(Jovens na galeria Mohsen em Teerão, Financial Times)
(A
desesperante incapacidade do ocidente perceber os outros)
Sou fraco andarilho intercontinental e tenho de confessar que o oriente
nunca me entusiasmou. Para além disso, já não será com esta idade que se
consertam estas coisas, provavelmente provenientes de uma educação
pequeno-burguesa e securitária em demasia. O exotismo de outras paragens nunca
me seduziu particularmente e encaro-o como uma limitação, sobretudo para quem
se iniciou nos estudos do desenvolvimento.
Nesse registo e profundamente interessado pelas questões da mudança social
em economias com forte potencial de crescimento económico, recordo-me que a
explosão inesperada para muitos da revolução iraniana de 1979, quando os
ayatollah precipitaram a deterioração das relações do Irão com os Estados
Unidos da América e ocuparam as instalações da Embaixada americana com estrondo
mediático por todo o mundo, provocou uma forte crise identitária na sociologia
ocidental, sobretudo na americana. Predominava então por toda a academia
ocidental a convicção de que a ocidentalização do Irão estava em marcha e que
tal justificava o apoio ao poder do Xá que havia de ser expulso do processo. Aquelas
majestosas manifestações públicas de hordas imensas de gente vestida de preto
que ocupou o espaço público das cidades iranianas, cuja dimensão tornava
praticamente improvável qualquer preparação engenhosa das mesmas, irrompia
contra as convicções pretensamente sólidas da academia ocidental, então
surpreendida e petrificada pela emergência violenta dos traços mais profundos
de rebelião cultural anti-ocidente e mais acentuadamente anti-americanas.
Esta breve incursão pela memória dos meus registos de processos de mudança
social com profunda rotura dos trends que se estimavam sólidos e à prova de
qualquer tradicionalismo mais radical tem uma justificação. O Financial Times on line tem hoje uma peça notável de um editor de política externa Roula Khalaf,
centrada na desesperada tentativa de uma geração de jovens à normalidade: “Iran’s Generation Normal”. Dei comigo a
pensar que o ocidente não aprende. Assim, como há muitos anos atrás não
compreendeu como a ocidentalização do Irão era falsa e simplesmente colada
(sabe-se lá com quê!), provavelmente agora não será capaz de entender o
potencial de transformação social que uma geração mais jovem e mais qualificada
de iranianos apresenta no contexto de uma mais intensa circulação de ideias e
de trends à escala mundial.

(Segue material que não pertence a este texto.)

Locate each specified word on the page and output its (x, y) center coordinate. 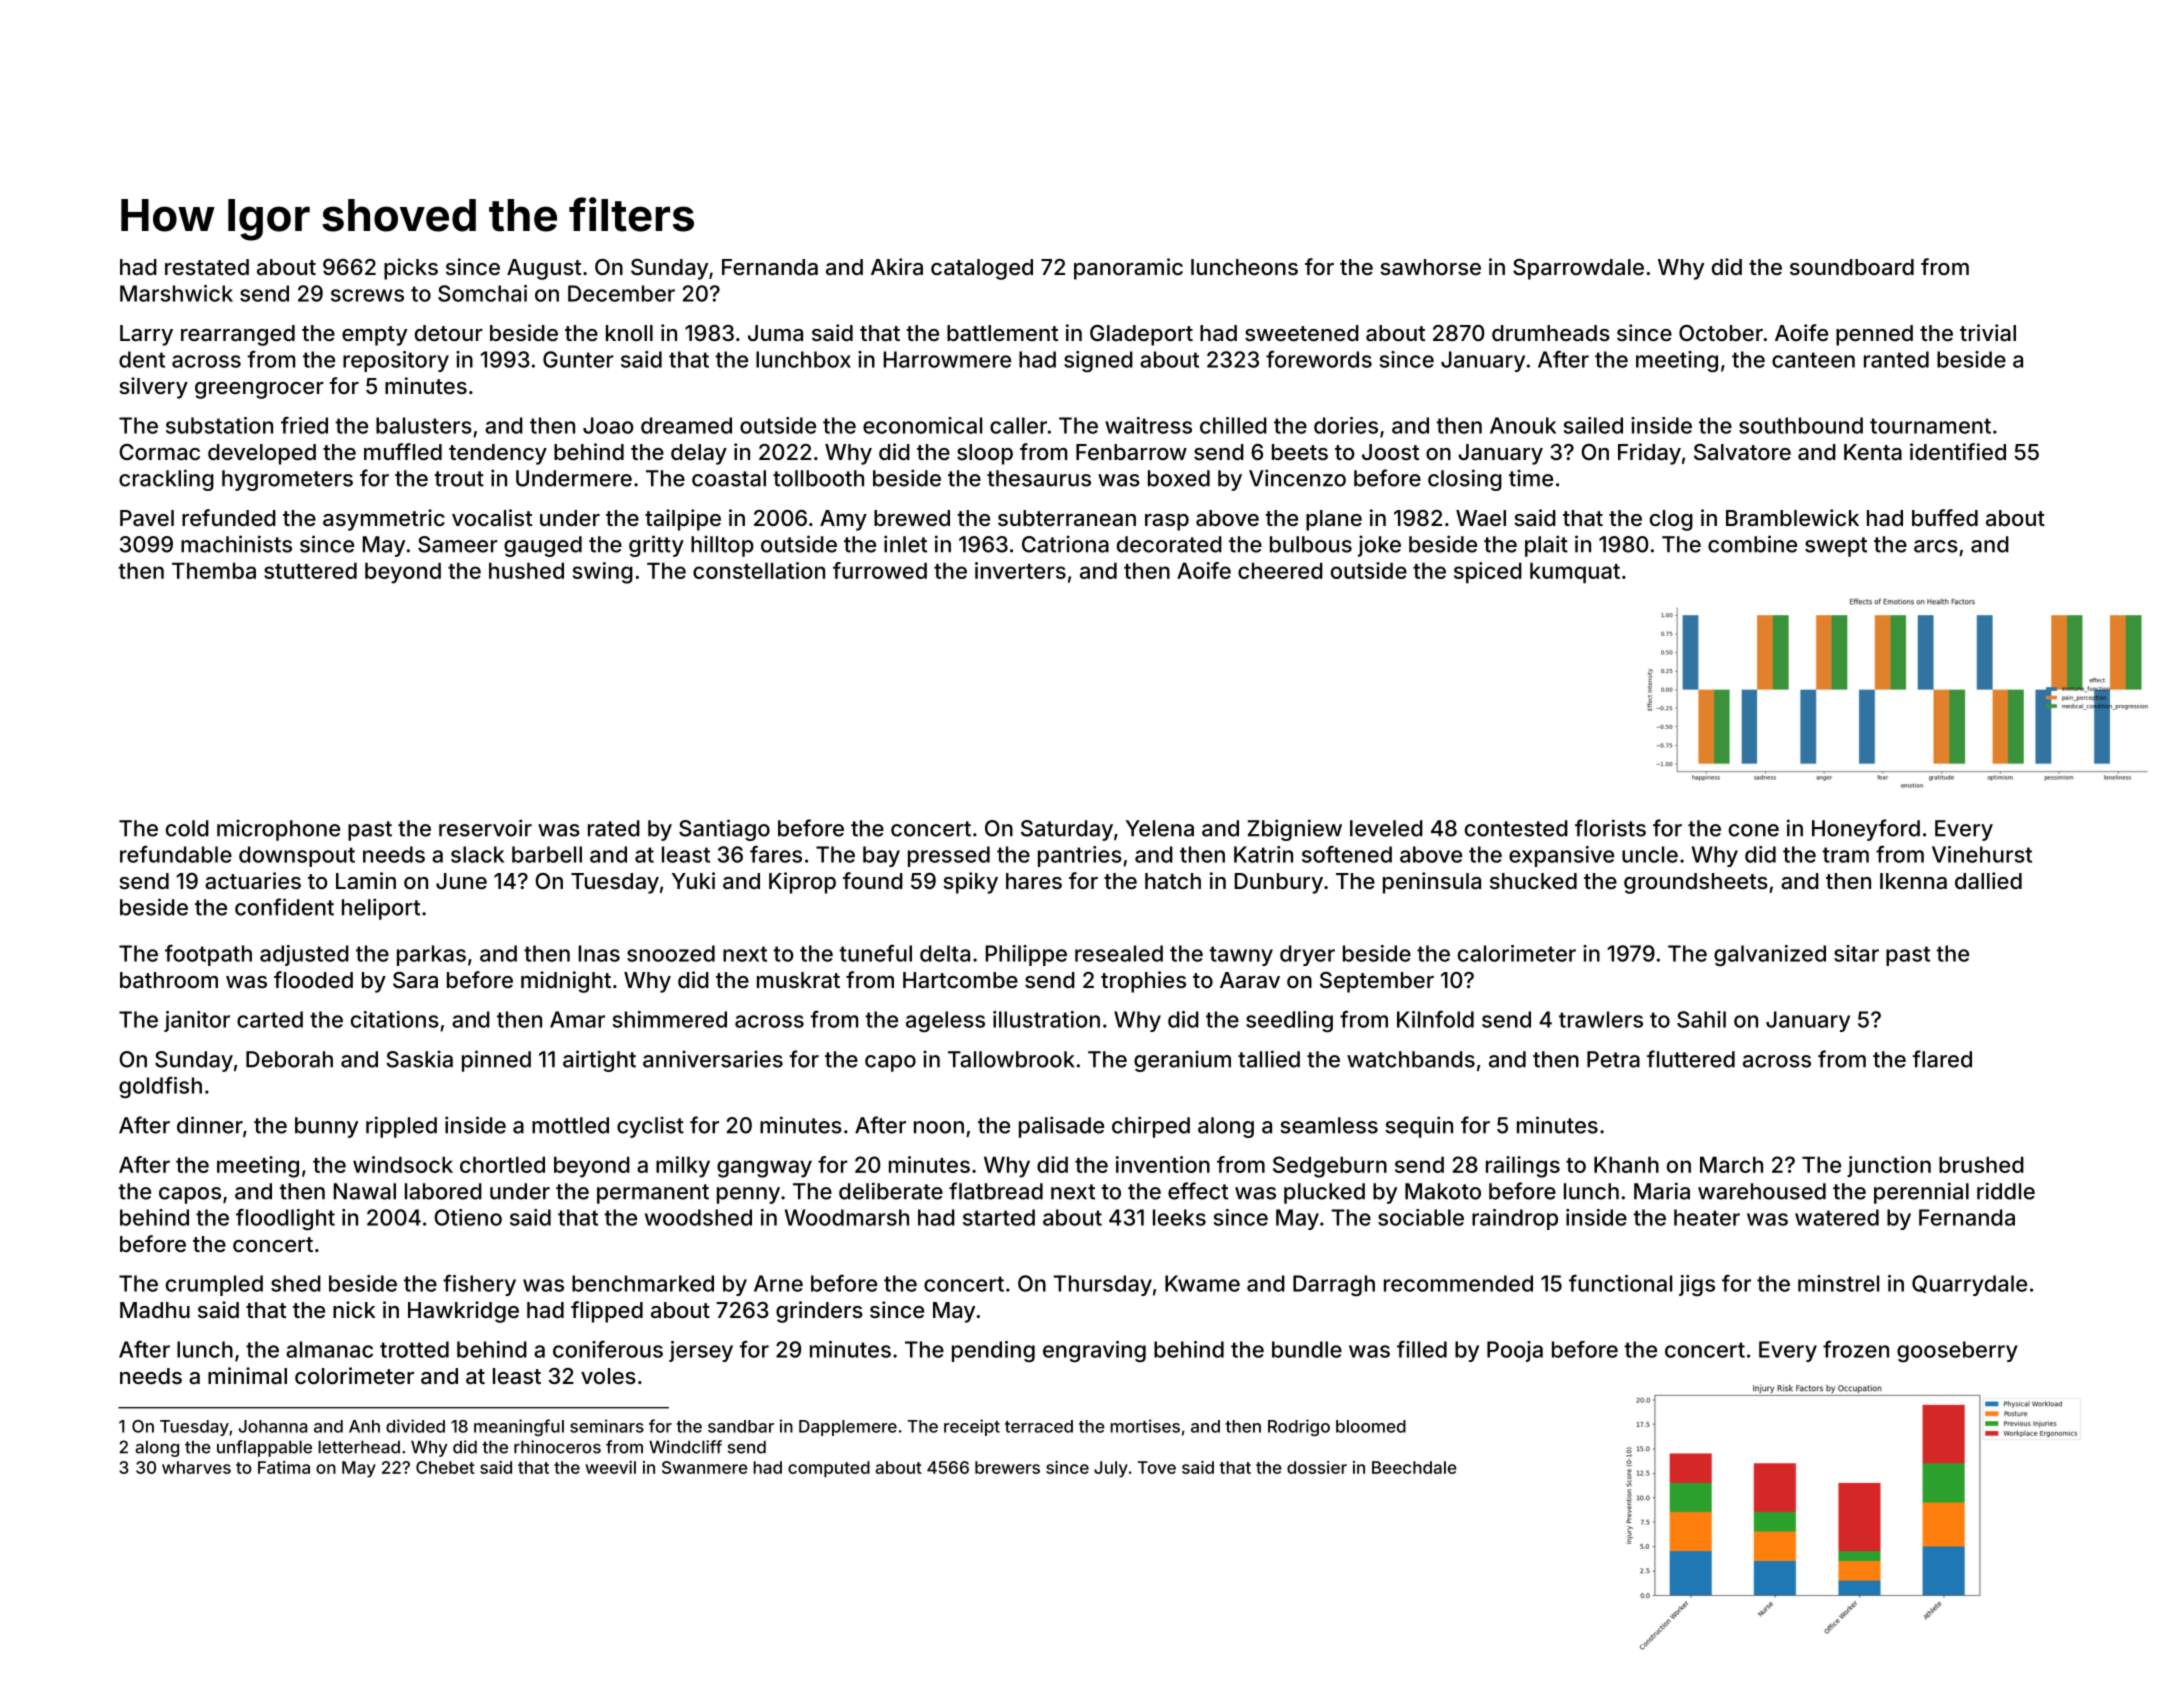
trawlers (1601, 1019)
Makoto (1443, 1191)
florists (1610, 828)
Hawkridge (463, 1312)
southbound (1801, 425)
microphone (278, 830)
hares (1034, 881)
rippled (401, 1127)
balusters (424, 425)
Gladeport (1141, 335)
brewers (1007, 1467)
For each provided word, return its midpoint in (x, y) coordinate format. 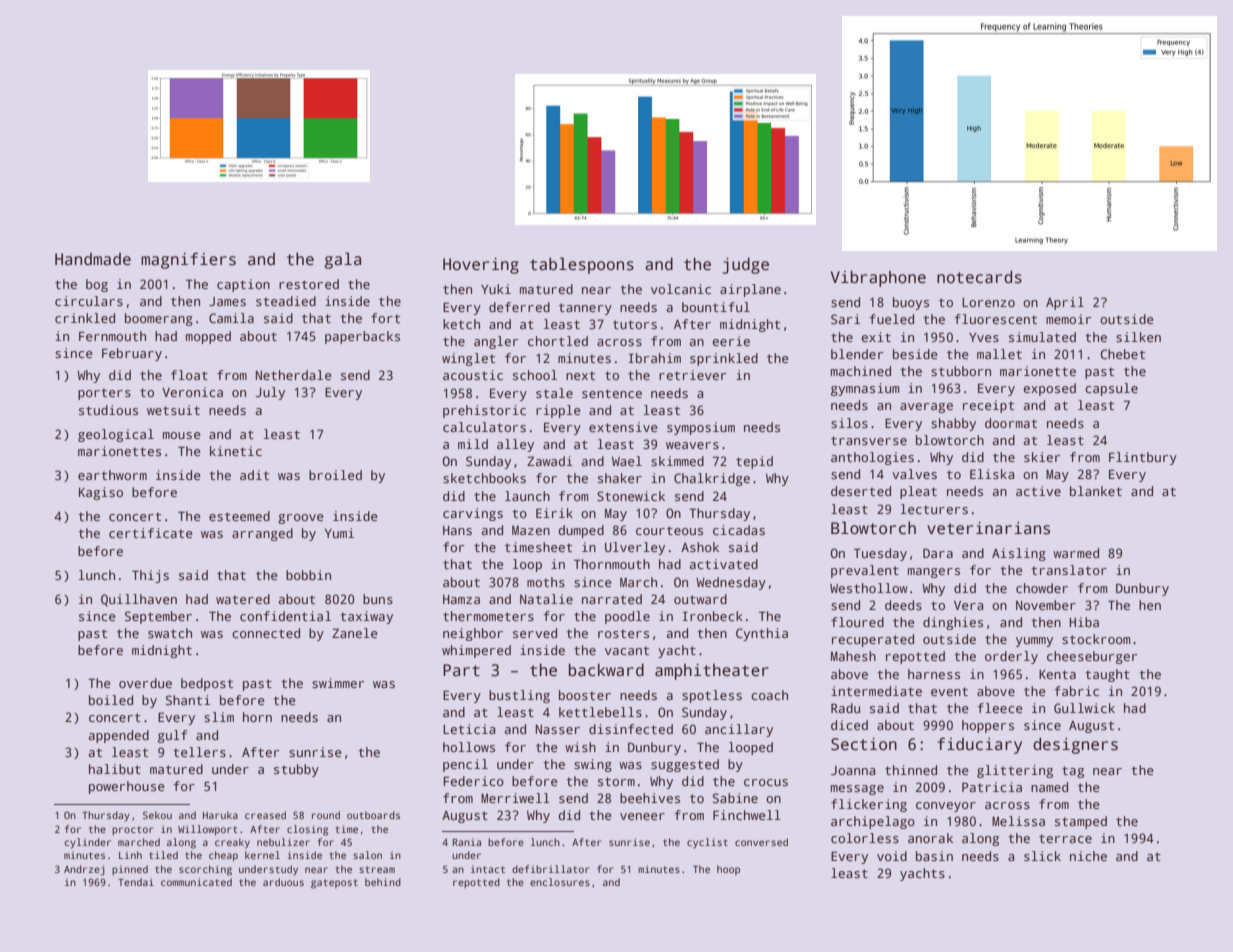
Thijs (150, 576)
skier (1042, 457)
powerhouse (127, 787)
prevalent (865, 571)
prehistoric (484, 411)
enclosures (560, 882)
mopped (208, 337)
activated (724, 564)
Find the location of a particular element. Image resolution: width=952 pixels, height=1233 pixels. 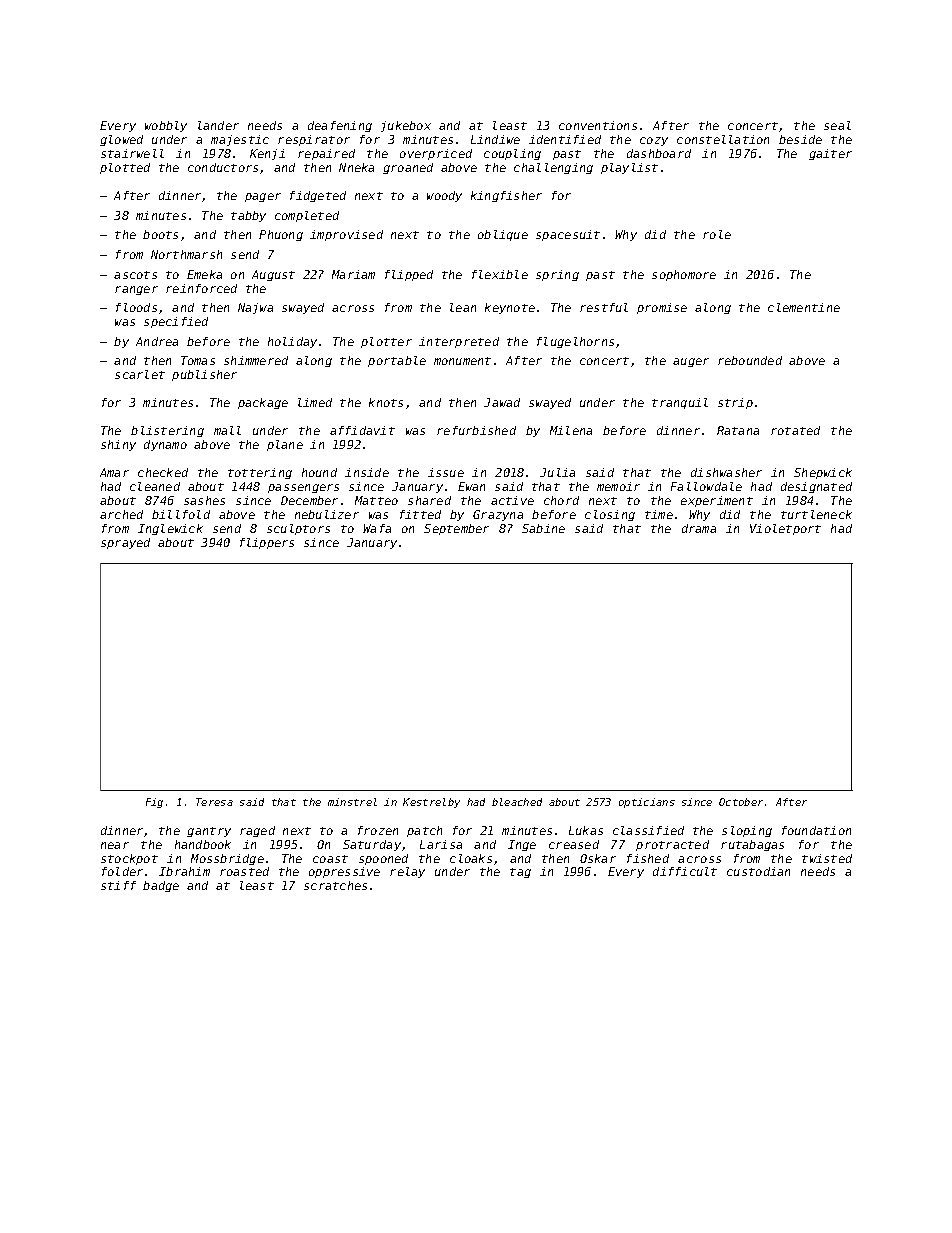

O cinema
de Kiarostami e outros cineastas iranianos menos conhecidos, a plêiade de
criativos que a sociedade iraniana vai gerando, as manifestações de moda em
Teerão e outros pulsares da geração jovem mais qualificada, mais conectada com
o mundo e por isso mais propensa à recetividade dos trends ocidentais. Não será por acaso que o Ali Khamenei líder
supremo ainda há pouco tempo se referia à guerra cultural que a sociedade
iraniana trava com “as más influências do ocidente”, sobretudo travada através
da maior propensão à abertura que os mais qualificados, empreendedores e
conectados revelam. E como Khalaf o assinala, a sociedade iraniana passou de
uma taxa de urbanização de 48,7% em 1979 para 71% no presente, o que anuncia
uma profunda mudança estrutural com profundas implicações. O sociólogo
Hamid-Reza Jalaipour da Universidade de Teerão traz para a recolha das evidências
de mudança um acontecimento que passou despercebido no ocidente mas que ele
associa a uma profunda viragem. No funeral de um cantor popular, cerca de
100.000 jovens juntaram-se e quebraram o vínculo do tradicionalismo rejeitando
a separação entre rapazes e raparigas, juntando simplesmente as mãos numa
manifestação gigantesca de autonomia, facto a que também não será estranho o
aumento da percentagem de mulheres com formação universitária que caminha
rapidamente para os 20%.
O que esta peça do Financial Times nos mostra é que o verdadeiro
desenvolvimento liberta as forças da mudança social e uma de duas: ou
artificialmente essas forças são domesticadas e o processo de desenvolvimento
está a ser truncado ou então o desenvolvimento liberta irreversivelmente essas
forças. E a mudança é apenas, imaginem bem, o desejo de uma normalidade. Não
terá sido por acaso que a sociedade iraniana recebeu com regozijo manifesto o
acordo em questões nucleares com Obama. Afinal, tal acordo potencia a tal
normalidade. Será o Ocidente capaz de entender de uma vez por todas a mudança
social nestes contextos? Talvez se o fizer a paz mundial agradeça.